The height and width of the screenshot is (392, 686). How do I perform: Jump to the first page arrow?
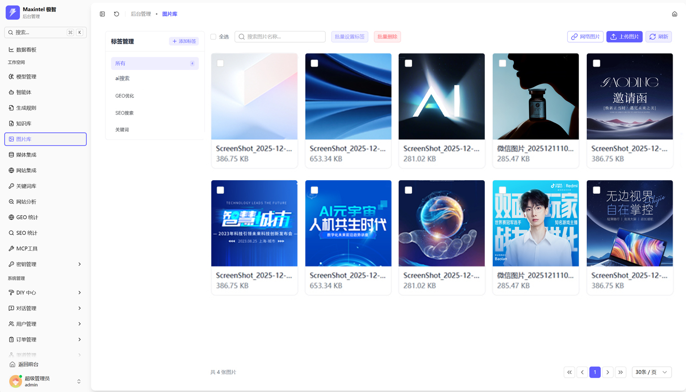(569, 372)
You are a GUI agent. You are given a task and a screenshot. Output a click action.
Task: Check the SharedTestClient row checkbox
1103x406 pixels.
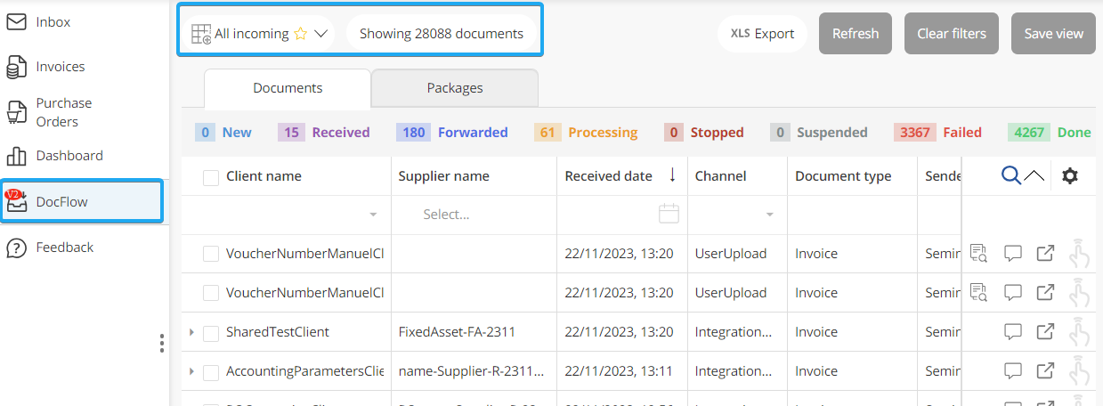pyautogui.click(x=211, y=333)
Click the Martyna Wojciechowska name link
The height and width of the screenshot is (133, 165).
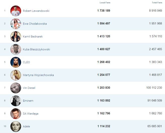(38, 75)
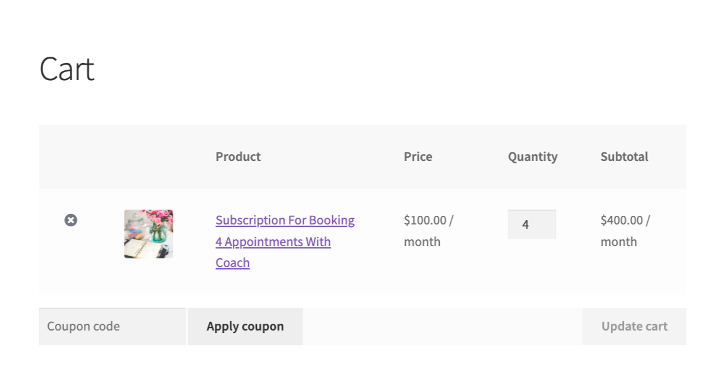This screenshot has height=386, width=709.
Task: Select the Subtotal column header
Action: pos(624,157)
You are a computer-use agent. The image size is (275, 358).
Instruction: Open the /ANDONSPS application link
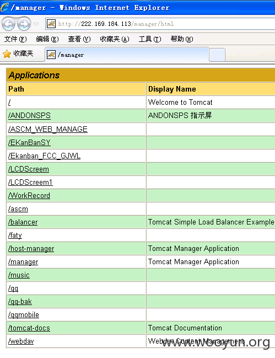(x=29, y=115)
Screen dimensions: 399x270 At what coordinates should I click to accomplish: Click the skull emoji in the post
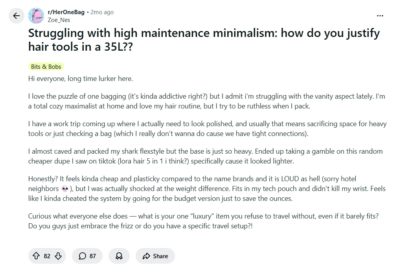tap(65, 189)
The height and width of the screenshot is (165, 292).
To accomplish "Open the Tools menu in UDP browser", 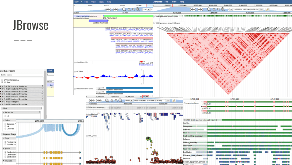I will (101, 2).
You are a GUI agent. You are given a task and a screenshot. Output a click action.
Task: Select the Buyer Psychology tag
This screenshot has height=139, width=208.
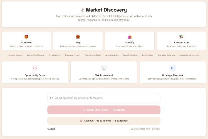click(130, 55)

________________

- What to produce: Give back, exactly and without pictures, the stretch of the records above from the line containing "Task: Check the SharedTestClient row checkbox" through the line containing "Click the Martyna Wojciechowska name link", with both end lines included.

- Exercise answer:
Task: Check the SharedTestClient row checkbox
1103x406 pixels.
pyautogui.click(x=211, y=333)
Click the Martyna Wojciechowska name link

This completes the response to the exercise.